Saved data entries
○ ○ ○ ○ ○

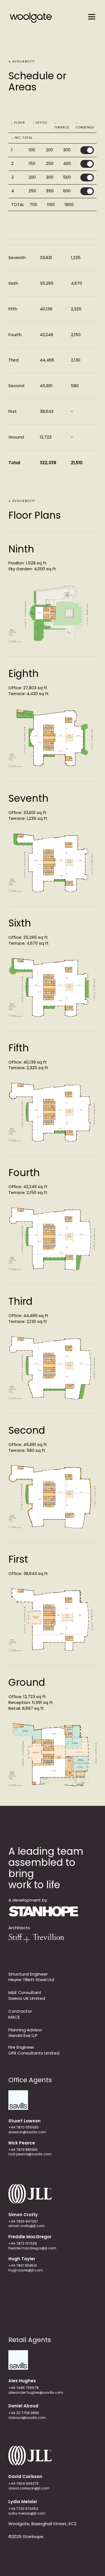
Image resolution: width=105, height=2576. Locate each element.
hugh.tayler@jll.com (25, 2270)
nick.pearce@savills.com (30, 2154)
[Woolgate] (31, 16)
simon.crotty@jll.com (26, 2225)
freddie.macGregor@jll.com (32, 2248)
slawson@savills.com (27, 2132)
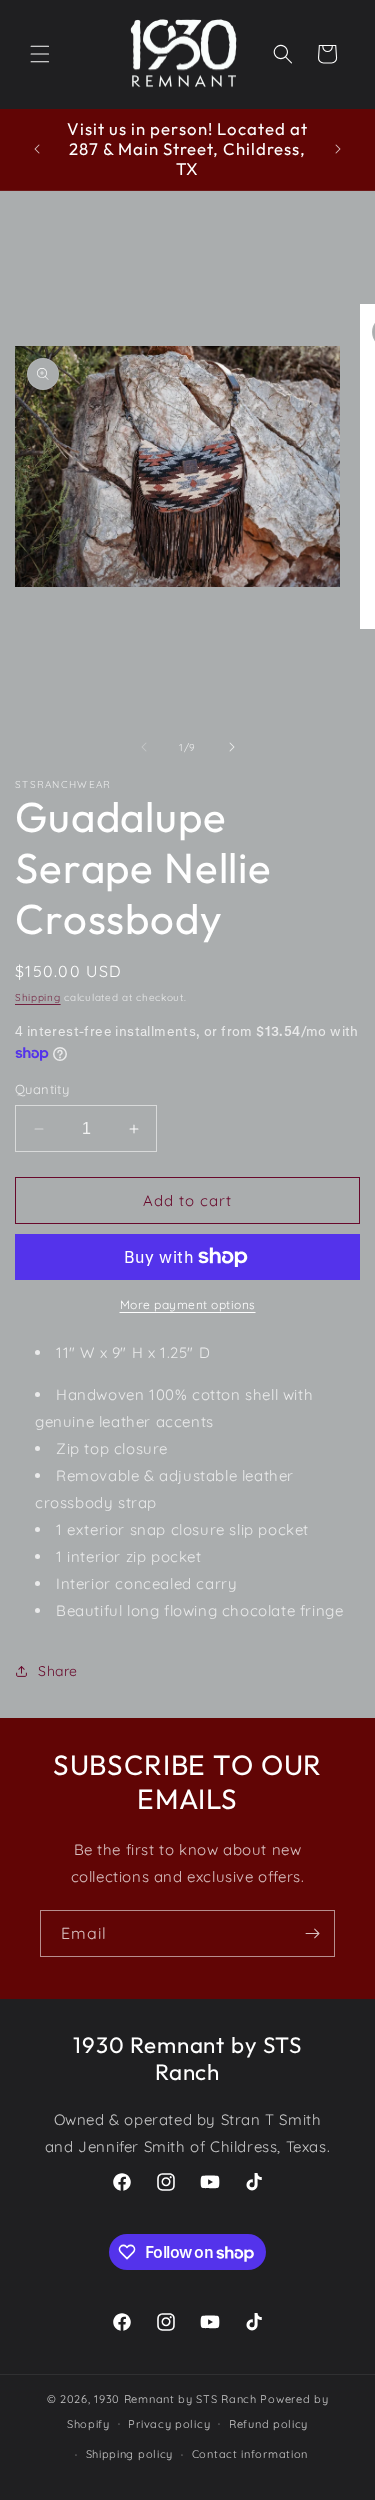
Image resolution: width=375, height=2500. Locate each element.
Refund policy (268, 2424)
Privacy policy (169, 2424)
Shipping (38, 997)
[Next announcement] (338, 149)
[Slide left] (144, 747)
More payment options (188, 1304)
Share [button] (58, 1671)
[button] (40, 54)
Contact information (250, 2454)
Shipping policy (130, 2454)
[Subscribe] (312, 1933)
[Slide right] (232, 747)
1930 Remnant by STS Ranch (175, 2399)
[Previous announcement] (37, 149)
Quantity (42, 1089)
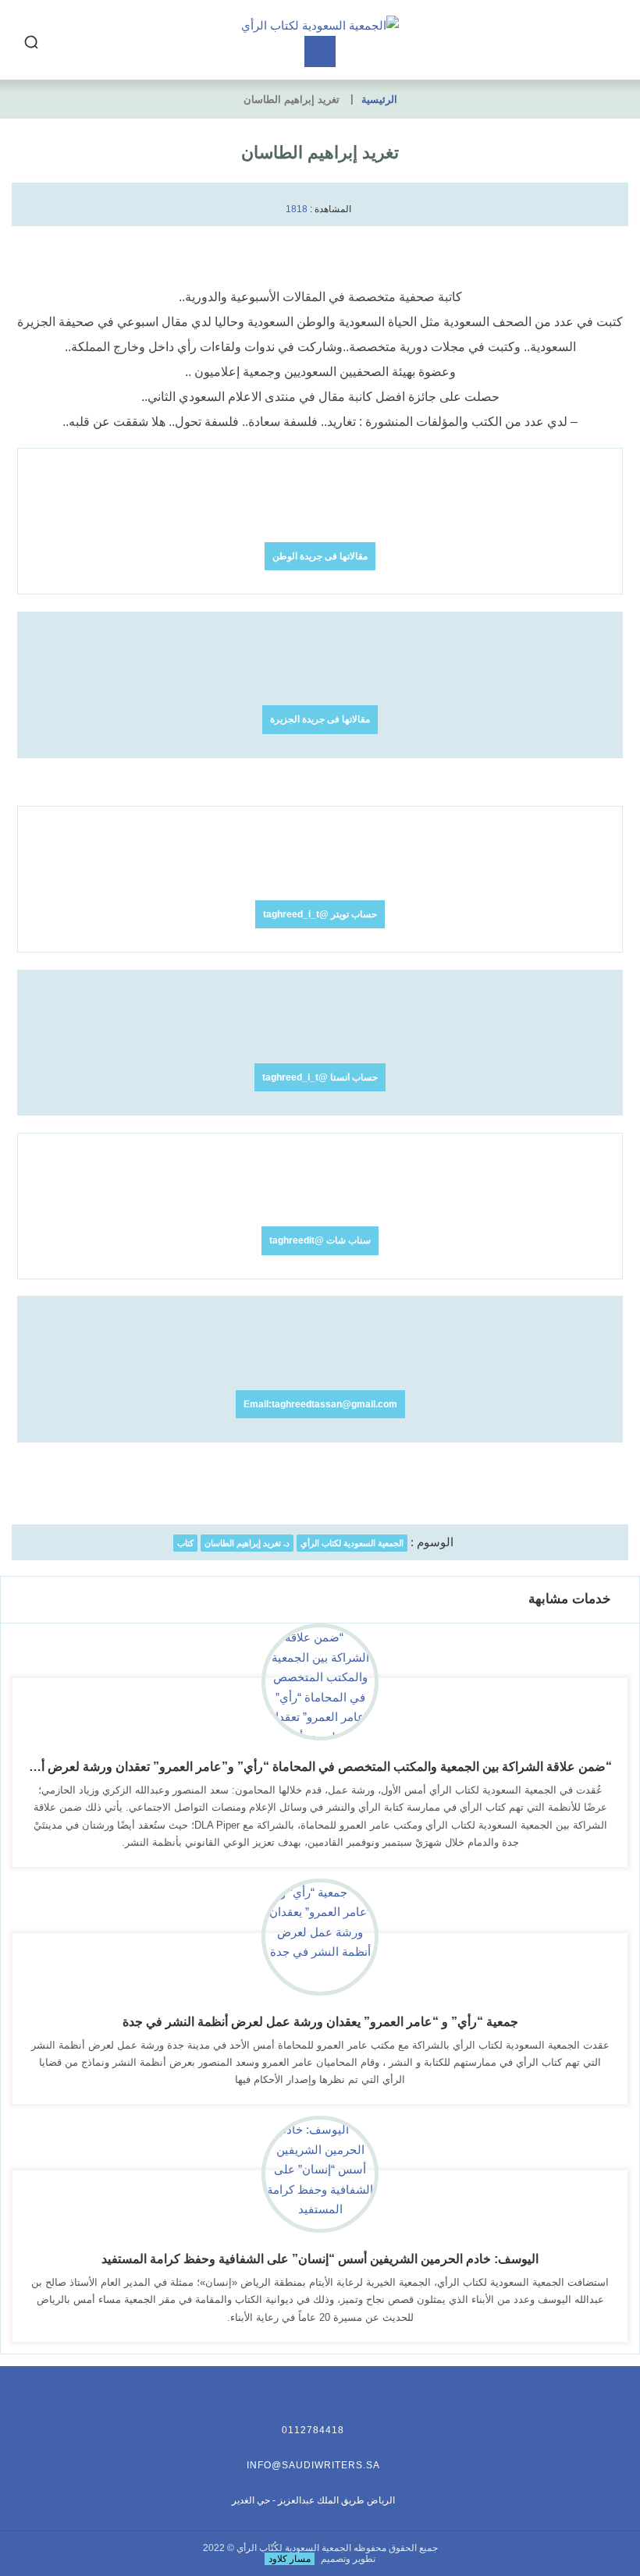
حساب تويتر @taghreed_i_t (320, 914)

○ ○ ○ ○ ○

:: Task objective ::
Please set down only the lines from the one containing "Contact information (250, 2454)" through the end of the entries, exactly as they stand, both ends included and with no pictures.

:: Expected output ::
Contact information (250, 2454)
Shipping policy (130, 2454)
[Subscribe] (312, 1933)
[Slide right] (232, 747)
1930 Remnant by STS Ranch (175, 2399)
[Previous announcement] (37, 149)
Quantity (42, 1089)
حساب تويتر @taghreed_i_t (320, 914)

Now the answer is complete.